-- Text under study follows --

"I wouldn't necessarily call him septic . . . "
My favorite line of the week*, overheard as two doctors walked by as I sat in the ER at Georgetown with the young master, who has managed to break both of his pinkies this week playing soccer -- in separate incidents. How the hell do you break two fingers in two consecutive games in a sport where you can't use your hands? With both of them splinted and taped to his adjoining fingers, he looks like someone who didn't pay the first installment on a loan from the mob. (*Honorable mention goes to the doctor walking by carrying the book Emergency Medicine Secrets - I don't know why, but this seemed vaguely disconcerting.)
I'm living the middle aged dream right now. Monday it was shuttling my mother-in-law (who is a sweetheart by the way) to different doctors and then today it was the kid. In between I went to one meeting yesterday which involved 240 miles of driving, a forty minute traffic jam due to a truly nasty truck crash on I-95 (in which someone broke more than his pinkies), and then several hours devoted to discussing pension benefit cuts, followed by a conference call this morning with another client to cut more pension benefits, and then this afternoon, before rushing off to the ER, a brief interlude in the office to a write a notice to union members of yet another client explaining -- yes, you guessed it -- more upcoming cuts in pension benefits.
Basically my clients are all suffering the results of the stock market debacle of the Bush years -- when the S&P 500 "returned" -27% -- the only cumulatively negative eight year period since 1929-36. The ill effects of the collapse of the markets has now been compounded by the cratering of the construction market. These pension plans are funded by a combination of employer contributions -- keyed to hours worked -- and investment income. Needless to say, hours in some groups have declined close to 50% over recent norms.
Defined benefit pension plans -- that is traditional pension plans that pay a fixed monthly benefit for your life and the life of your spouse -- are funded based on actuarial calculations that, in construction at least, assume that investments over time will return 7 to 7.5% per year. For my entire career from 1985 to 1999, this was not a problem. Cumulative returns for most plans far exceeded this mark, resulting in pension improvements. Now, most of these plans are in a fight for survival -- a fair number may well not make it, and many which do will do so on the basis of vastly inferior benefits than they once had, including in many instances huge cuts to early retirement benefits.
And yet the people who have these plans are still in most instances lucky. Compared to their brethren who just have 401(k) plans, these workers can at least reasonably assume their level of income as retirees. A huge chunk of workers with only 401(k) plans will simply never really be able to retire, as their accumulated savings will not provide any kind of decent income. There is, I am afraid, an enormous crisis brewing in terms of the cohort of workers my age lacking the ability to retire. Those who thought the inflated values of their homes would get them through have had that rug pulled out from under them as well. In this environment, we should be talking about enhancing Social Security not cutting it or privatizing it. Otherwise we are going to be looking at an ancient workforce and a labor market in which the aspirations of younger workers are increasingly stifled, a result that is good for no one.
I am going to try to come back to this issue a number of times going forward. It strikes me as one of the great festering social problems that is being totally ignored in our insane and insipid political discourse.

-- Text under study concluded --

■ Things to do:
1. List every percentage figure in the pension post, along with what each one measures.
2. Reproduce the stretch of the pension post from "Defined benefit pension" through "early retirement benefits.", word for word.
The lines that follow are not needed here.

-- Supplied data follows --

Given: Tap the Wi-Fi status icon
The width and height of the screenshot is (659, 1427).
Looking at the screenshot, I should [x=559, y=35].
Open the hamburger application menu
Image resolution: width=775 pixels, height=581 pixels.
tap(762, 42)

-- Supplied data concluded --

■ Answers to the problems:
1.
- -27%: the S&P 500's return during the Bush years
- close to 50%: the decline in hours worked in some groups compared with recent norms
- 7 to 7.5%: the yearly investment return that actuarial calculations in construction assume

2.
Defined benefit pension plans -- that is traditional pension plans that pay a fixed monthly benefit for your life and the life of your spouse -- are funded based on actuarial calculations that, in construction at least, assume that investments over time will return 7 to 7.5% per year. For my entire career from 1985 to 1999, this was not a problem. Cumulative returns for most plans far exceeded this mark, resulting in pension improvements. Now, most of these plans are in a fight for survival -- a fair number may well not make it, and many which do will do so on the basis of vastly inferior benefits than they once had, including in many instances huge cuts to early retirement benefits.